Please take a look and update the bookmarks in your browser, since the server
address has changed. In addition to a streamlined new look, you’ll find
some useful new links. We welcome your
comments, and hope you’ll forward this newsletter to others who might
benefit from our services. PFPG investment
strategy
Since last fall,
we’ve been working hard to monitor unprecedented market developments,
to evaluate investment risks and opportunities, and to use our knowledge and skills
to guide clients through an extremely challenging period. We’re pleased
to report that so far no one has liquidated stock funds in favor of stuffing
dollars under a mattress. While portfolios (including our own) have lost
significant amounts in the past 18 months, typical client returns for 2008
and 2009 YTD have been in line with the relevant benchmarks. In light of the
upheaval in the financial markets and global economy, we’ve spent the
last couple of months revisiting PFPG’s core investment philosophy and
strategies. Our process included
extensive reading, participating in conference calls with mutual fund
managers, and deliberating at length with each other. Among the topics we
have explored is whether the era of “buy and hold” investing via
traditional stock and bond portfolios is coming to an end. In a world where many diversified
portfolios experienced 20 - 30% losses last year, perhaps 50-year-old Modern
Portfolio Theory (the foundation for the principles of asset allocation and
diversification) has outlived its usefulness. Is it possible that we’ve
entered a new era in which investors are better off seeking out short-term
trading opportunities rather than sticking with traditional long-term
investment strategies? Our conclusion is
that the investment fundamentals we’ve employed since launching PFPG
back in 1998 continue to be applicable today.

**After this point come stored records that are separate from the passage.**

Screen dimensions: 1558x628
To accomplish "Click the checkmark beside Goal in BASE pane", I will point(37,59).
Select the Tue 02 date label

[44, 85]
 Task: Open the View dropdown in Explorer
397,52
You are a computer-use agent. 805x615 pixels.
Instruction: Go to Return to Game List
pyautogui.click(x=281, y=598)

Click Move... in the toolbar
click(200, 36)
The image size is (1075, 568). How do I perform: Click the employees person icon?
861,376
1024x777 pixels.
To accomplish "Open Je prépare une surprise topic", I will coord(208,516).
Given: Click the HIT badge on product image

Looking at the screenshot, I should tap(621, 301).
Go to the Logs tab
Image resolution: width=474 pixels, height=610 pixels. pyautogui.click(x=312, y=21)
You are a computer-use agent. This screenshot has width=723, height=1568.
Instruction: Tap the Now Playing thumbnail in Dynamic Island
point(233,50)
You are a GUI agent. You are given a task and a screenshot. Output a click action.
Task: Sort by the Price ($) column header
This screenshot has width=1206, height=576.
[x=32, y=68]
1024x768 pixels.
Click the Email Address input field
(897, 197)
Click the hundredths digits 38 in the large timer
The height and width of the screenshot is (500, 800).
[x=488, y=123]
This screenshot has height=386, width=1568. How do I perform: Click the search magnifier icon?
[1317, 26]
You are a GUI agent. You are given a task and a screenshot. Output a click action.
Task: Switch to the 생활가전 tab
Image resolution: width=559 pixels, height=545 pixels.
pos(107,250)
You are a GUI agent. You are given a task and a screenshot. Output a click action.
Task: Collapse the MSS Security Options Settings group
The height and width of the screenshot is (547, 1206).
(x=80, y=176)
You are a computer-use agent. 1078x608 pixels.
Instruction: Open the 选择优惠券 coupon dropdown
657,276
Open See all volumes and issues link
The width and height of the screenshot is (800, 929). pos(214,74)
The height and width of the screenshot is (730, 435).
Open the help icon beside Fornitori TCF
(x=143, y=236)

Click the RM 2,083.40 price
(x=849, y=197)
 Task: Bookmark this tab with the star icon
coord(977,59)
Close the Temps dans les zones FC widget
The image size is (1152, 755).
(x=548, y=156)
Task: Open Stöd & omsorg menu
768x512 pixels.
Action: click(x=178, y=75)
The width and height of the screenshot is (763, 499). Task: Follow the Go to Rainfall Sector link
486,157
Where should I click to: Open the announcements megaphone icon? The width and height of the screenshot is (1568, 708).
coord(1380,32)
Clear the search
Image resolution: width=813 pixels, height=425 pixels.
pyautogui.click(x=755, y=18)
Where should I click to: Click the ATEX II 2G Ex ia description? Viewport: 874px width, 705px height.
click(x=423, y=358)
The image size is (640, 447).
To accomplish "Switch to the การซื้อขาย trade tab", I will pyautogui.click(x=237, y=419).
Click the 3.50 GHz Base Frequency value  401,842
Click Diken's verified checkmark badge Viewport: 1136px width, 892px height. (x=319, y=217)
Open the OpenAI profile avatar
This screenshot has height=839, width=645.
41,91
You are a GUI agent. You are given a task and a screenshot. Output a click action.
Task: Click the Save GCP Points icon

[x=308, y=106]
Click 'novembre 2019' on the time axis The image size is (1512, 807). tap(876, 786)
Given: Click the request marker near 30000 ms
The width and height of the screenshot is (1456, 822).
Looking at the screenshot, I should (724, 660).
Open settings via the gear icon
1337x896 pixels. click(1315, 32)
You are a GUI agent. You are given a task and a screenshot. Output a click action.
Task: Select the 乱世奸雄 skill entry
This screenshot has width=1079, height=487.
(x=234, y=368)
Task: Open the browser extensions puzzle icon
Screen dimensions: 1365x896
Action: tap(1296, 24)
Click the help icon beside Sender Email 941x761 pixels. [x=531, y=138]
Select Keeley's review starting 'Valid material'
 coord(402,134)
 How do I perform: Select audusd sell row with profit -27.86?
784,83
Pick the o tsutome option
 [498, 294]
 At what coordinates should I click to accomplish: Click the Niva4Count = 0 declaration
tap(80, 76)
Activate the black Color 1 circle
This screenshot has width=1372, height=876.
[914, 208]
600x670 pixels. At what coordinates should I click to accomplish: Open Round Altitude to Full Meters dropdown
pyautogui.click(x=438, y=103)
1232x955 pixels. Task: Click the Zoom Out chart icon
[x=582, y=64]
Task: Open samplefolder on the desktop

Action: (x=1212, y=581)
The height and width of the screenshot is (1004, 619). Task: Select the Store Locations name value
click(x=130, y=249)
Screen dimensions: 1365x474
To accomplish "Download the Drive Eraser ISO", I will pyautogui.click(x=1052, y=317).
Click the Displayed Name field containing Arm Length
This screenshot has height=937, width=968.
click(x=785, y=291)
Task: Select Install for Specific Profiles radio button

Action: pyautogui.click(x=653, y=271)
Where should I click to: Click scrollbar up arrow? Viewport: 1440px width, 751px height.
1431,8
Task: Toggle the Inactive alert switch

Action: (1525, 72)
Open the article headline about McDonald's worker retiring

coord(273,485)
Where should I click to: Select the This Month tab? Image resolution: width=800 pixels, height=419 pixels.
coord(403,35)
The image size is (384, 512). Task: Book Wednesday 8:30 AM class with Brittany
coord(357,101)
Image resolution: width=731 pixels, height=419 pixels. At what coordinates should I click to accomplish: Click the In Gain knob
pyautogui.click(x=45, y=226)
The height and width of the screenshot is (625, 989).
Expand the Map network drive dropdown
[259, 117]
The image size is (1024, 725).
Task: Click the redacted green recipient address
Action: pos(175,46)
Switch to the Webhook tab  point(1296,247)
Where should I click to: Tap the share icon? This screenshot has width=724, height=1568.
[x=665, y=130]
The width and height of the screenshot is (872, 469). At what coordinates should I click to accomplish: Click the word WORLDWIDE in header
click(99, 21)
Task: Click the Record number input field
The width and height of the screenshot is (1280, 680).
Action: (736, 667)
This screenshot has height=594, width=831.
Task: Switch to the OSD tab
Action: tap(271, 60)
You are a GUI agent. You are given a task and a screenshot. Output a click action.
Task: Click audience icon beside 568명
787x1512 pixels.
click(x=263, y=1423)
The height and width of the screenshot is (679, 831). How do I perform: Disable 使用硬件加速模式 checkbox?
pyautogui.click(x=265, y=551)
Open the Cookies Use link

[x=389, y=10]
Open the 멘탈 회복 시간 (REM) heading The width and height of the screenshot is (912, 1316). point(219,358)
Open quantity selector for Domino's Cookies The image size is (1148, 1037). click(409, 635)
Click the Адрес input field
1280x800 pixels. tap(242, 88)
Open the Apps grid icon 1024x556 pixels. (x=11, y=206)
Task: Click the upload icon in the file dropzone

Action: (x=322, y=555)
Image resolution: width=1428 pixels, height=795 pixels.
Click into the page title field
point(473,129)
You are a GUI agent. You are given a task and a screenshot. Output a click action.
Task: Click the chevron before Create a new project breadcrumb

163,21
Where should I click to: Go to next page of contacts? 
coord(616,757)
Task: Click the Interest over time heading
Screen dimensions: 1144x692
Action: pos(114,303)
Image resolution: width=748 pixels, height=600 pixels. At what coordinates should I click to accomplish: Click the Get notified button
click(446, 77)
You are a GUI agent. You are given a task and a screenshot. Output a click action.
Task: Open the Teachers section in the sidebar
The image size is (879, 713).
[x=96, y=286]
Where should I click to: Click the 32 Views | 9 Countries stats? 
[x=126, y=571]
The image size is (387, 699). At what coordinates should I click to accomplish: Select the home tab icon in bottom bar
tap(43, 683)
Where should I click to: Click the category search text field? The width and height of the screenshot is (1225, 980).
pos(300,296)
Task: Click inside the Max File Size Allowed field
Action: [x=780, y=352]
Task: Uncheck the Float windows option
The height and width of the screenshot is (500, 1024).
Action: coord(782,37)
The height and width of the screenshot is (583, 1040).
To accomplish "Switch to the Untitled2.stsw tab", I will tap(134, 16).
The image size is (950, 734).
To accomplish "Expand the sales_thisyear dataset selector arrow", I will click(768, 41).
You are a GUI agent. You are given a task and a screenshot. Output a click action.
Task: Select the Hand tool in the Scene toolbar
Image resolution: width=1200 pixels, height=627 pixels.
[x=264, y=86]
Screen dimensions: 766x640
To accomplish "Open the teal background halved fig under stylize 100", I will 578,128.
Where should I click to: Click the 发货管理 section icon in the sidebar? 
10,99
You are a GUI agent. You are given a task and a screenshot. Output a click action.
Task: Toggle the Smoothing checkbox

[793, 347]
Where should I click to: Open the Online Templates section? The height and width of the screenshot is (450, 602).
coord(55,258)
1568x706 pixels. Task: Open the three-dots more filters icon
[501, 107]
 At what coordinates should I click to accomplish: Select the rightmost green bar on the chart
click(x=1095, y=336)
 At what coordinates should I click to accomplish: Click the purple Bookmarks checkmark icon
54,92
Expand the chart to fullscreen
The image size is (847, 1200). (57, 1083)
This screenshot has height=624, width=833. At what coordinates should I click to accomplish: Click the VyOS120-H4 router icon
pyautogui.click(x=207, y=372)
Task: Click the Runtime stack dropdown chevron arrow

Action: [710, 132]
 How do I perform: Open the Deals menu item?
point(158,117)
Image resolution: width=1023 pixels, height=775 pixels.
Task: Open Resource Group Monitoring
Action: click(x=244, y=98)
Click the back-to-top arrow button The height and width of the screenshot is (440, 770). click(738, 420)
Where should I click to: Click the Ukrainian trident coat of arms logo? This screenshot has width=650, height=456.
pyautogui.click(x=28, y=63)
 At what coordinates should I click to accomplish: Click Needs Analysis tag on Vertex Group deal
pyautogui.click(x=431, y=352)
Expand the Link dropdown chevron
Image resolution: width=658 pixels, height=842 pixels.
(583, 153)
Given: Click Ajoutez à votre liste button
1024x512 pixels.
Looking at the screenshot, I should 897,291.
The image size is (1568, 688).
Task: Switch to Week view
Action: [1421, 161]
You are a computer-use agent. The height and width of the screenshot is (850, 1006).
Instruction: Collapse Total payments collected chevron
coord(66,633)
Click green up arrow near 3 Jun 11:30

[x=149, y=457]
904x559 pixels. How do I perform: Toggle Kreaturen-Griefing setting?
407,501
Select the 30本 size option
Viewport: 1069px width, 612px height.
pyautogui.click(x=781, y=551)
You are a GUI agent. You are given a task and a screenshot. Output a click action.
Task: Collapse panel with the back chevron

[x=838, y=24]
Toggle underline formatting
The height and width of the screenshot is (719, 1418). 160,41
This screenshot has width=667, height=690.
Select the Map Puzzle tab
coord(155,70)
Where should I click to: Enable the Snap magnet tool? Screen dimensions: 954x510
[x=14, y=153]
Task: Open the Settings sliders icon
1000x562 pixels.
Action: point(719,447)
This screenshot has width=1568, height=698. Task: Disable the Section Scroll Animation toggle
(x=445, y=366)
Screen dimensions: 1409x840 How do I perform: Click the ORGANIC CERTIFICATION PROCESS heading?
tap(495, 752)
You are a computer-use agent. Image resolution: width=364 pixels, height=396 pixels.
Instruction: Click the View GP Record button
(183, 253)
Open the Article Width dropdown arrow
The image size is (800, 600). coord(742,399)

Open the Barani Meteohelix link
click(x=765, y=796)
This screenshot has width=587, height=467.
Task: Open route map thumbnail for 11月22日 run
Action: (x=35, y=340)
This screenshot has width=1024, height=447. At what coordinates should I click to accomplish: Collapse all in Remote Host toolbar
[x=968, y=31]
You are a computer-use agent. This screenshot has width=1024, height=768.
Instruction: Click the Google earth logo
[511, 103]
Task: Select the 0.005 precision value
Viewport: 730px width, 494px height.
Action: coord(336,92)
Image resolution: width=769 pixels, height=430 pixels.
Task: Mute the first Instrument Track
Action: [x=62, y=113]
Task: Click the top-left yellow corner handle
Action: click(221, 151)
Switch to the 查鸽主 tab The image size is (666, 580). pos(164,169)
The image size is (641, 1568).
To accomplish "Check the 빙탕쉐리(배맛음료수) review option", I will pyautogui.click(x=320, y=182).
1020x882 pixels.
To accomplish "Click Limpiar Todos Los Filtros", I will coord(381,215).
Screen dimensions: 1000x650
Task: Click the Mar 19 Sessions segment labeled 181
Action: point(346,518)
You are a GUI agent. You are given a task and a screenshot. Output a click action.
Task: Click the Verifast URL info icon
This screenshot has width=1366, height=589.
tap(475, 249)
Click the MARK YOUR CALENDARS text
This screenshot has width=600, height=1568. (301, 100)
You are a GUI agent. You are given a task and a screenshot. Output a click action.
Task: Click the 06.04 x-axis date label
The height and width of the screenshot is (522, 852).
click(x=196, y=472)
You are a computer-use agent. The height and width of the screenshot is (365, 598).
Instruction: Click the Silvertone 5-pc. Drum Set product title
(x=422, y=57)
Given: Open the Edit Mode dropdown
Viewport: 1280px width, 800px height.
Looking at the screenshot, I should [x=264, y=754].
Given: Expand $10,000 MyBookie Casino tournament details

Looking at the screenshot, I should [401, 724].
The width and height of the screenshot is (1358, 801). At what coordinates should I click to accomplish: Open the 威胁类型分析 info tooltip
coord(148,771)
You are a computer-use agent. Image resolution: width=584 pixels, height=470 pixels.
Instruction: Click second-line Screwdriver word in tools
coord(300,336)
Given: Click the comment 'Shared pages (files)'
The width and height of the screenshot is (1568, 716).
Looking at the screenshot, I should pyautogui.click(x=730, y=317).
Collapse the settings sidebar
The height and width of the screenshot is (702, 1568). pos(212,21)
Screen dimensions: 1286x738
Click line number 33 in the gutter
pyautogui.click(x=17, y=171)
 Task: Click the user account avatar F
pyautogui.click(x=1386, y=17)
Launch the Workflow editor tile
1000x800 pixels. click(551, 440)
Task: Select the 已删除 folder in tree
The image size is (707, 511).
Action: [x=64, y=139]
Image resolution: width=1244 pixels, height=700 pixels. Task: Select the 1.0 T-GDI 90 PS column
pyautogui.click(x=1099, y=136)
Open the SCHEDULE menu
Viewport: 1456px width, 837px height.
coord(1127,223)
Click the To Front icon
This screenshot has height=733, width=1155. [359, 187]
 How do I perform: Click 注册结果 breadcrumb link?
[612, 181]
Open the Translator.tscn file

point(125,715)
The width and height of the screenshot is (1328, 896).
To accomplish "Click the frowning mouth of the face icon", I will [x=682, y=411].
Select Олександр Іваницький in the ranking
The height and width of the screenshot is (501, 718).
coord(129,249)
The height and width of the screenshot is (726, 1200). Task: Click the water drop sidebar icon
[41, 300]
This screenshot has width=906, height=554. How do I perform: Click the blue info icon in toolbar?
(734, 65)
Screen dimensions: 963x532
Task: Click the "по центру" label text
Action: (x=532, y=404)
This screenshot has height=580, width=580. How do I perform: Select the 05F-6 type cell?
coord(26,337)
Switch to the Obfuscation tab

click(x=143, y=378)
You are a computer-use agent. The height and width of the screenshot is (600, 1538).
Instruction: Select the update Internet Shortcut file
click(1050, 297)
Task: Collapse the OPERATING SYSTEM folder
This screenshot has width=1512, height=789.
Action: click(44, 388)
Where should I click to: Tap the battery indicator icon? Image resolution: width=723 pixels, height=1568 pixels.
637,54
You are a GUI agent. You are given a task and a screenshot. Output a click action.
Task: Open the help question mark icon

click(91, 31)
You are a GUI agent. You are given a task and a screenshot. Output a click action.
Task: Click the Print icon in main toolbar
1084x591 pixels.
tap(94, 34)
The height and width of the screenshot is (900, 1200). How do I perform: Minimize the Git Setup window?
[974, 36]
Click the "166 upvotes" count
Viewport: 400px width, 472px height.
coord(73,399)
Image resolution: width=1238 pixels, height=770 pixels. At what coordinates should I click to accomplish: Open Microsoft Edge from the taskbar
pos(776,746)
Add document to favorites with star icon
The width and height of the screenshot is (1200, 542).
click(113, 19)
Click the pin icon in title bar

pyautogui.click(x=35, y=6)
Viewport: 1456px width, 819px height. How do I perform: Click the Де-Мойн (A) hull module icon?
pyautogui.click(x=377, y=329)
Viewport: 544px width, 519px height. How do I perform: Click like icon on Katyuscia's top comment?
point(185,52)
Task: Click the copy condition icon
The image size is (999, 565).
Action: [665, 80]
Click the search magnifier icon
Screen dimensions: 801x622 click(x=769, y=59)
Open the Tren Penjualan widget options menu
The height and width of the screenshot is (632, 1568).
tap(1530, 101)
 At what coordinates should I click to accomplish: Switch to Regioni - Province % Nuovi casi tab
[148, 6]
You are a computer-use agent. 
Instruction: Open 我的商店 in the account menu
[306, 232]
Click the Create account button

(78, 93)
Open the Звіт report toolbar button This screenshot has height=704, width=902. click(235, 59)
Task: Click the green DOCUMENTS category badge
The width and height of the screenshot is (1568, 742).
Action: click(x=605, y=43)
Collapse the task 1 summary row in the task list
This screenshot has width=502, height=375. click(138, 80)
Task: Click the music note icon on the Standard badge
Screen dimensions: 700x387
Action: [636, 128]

Buy and hold is not dead. The
tenets of Modern Portfolio Theory – both asset allocation and
diversification – remain relevant.
Using low-cost index funds rather than high-cost, actively managed
funds as the foundation of client portfolios is as compelling in
today’s environment as it was 11 years ago. “'The New Rules for Investing: Same as the Old Rules”,
which appears in the June issue of Schwab Investing Insights, points out the
pitfalls of abandoning traditional approaches. That isn’t to say that
we haven’t learned anything from weathering the Great Recession. While PFPG’s core investment
philosophy remains intact, we are in the process of introducing some fresh
thinking into client portfolios. On a
firm-wide basis, we are re-evaluating client risk tolerance/capacity. For some clients, we will recommend changes
intended to lower portfolio volatility and enhance long-term, risk-adjusted
investment performance. We have
refined the target allocations for certain sub asset classes, such as
international stocks, real estate, and inflation-linked bonds. We are exploring promising diversification
strategies, including absolute return and managed futures funds.
Markets update
Here are 1st half
investment returns for selected Vanguard mutual funds: Fund Return Vanguard
Balanced Index +4.2% Vanguard
Total Bond Market Index +2.1% Vanguard
500 Index +3.2% Vanguard
Small Cap Index +7.3% Vanguard
Total Int’l Stock Index +10.7% *Returns
include reinvested dividends & capital gains If you were living in
outer space during the first 6 months of 2009, you might conclude from
comparing your December & June statements that the financial markets were
relatively quiet during the period. Of
course, you’d be wrong. After suffering
a 38% decline in 2008, the S&P 500 Index had lost an additional 25% by
March 9. Fortunately, the
gut-wrenching trend then reversed itself, enabling the S&P 500 Index to
end the 1st half in positive territory.
While the percentages were different, the same pattern held true for
the majority of stock & bond indices.
In a mid-March email
to clients, we wrote “We agree with the consensus view about a
sustained economic dislocation that may take a further toll on stocks in the
near term…Our expectation is that we could see several rallies and
declines before we move on to another bull market…” Where do things stand
today? We anticipate further market
disruptions in 2009, and recommend investors keep short-term expectations in
check. Professional
education
To learn the
perspectives of visionaries in the money management business, Tom traveled to
o
Discipline is part and parcel of being a successful investor. o
Short-term financial forecasting is impossible (whether it be interest
rates,
inflation, stock/bond returns), even by
experts. o
Prices and investment returns are inexorably linked. o
Tactical asset allocation is tricky. o
Equity and fixed income returns are likely to be modest in the next
decade. o
Inflation hedges are essential for investors of all ages: human
capital, stocks, tips,
real estate. The jury is split on using commodities.
Time to speak
up for the fiduciary standard
It’s high time
that regulations were enacted to protect the investing public from the
self-serving practices of many investment banks, broker-dealers, and
lobbyists who argue for the maintenance of the status quo. We strongly
support the efforts of the Obama Administration to bring the fiduciary
standard of care to bear on the entire financial services industry. This
means simply that all those who provide investment advice would have to act
in the best interest of the customer. The Administration’s recently
issued white paper, Financial Regulatory Reform: A New Foundation, calls for
legislation that would require brokers to recommend investments based solely
on the customer’s needs. A new Consumer Financial Protection Agency
would control the sale of investment products that excessively reward
brokerage and financial product organizations at the expense of consumers.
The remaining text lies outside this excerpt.